After 21 years of putting suspected drug dealers behind bars the South Georgia Drug Task Force in Lakeland is disbanding.

The agency lost a big chunk of federal funding, and the counties the task force serves couldn't afford to keep it running.

It's an agency people in Lanier County say needs to stay to keep drugs off the streets, and meth labs out of the woods.

"It's really scary because any of that can explode and that's going to take out a lot of people, and that's sad. That's why I really think they need the task force," said Lakeland resident Margie Bragg. 

By the end of the year the South Georgia Drug Task Force will close and send more than 100 open cases to the District Attorney's Office for prosecution.

"We have fulfilled our mission, wanted to continue with our mission, but because of the budget situation we're in, hard choices had to be made," said Bahan Rich, Asst. Special Agent in Charge.

The federal government could only give the task force $79,000 this year, 55-percent less than last. They needed $200,000 to survive. With 25-percent of their budget coming from local governments in Cook, Berrien, Lanier, Clinch, and Echols counties, the difference was just too much to make up.

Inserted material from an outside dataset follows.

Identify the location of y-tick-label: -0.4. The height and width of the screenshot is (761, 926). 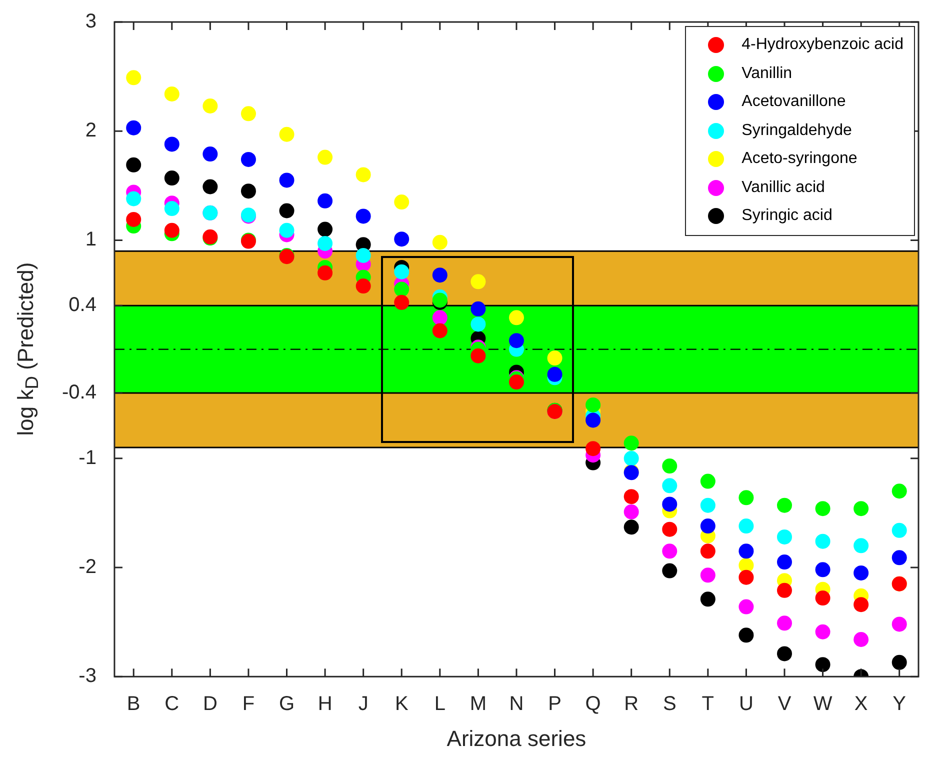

"It's very hard for a municipality to afford county government to give to an agency like ourselves when they have vacancies in their own sheriff's office, police departments, and jails," said Rich. 

Rich says a trouble spot for drugs has been in the Oak Ridge subdivision.

This year alone, on Apple Drive, the drug task force has arrested a cocaine drug dealer and people operating a meth lab.

Bragg lives in Oak Ridge and saw the task force take down a meth lab across the street.

"To me that's wrong, because they actually the need them out here, not just here but in Lakeland, they need them," said Bragg. 

All the task force's equipment and vehicles will be distributed to law agencies in the south Georgia region that will also take over all drug investigations.

The Altamaha Drug Task Force in southeast Georgia is also shutting down.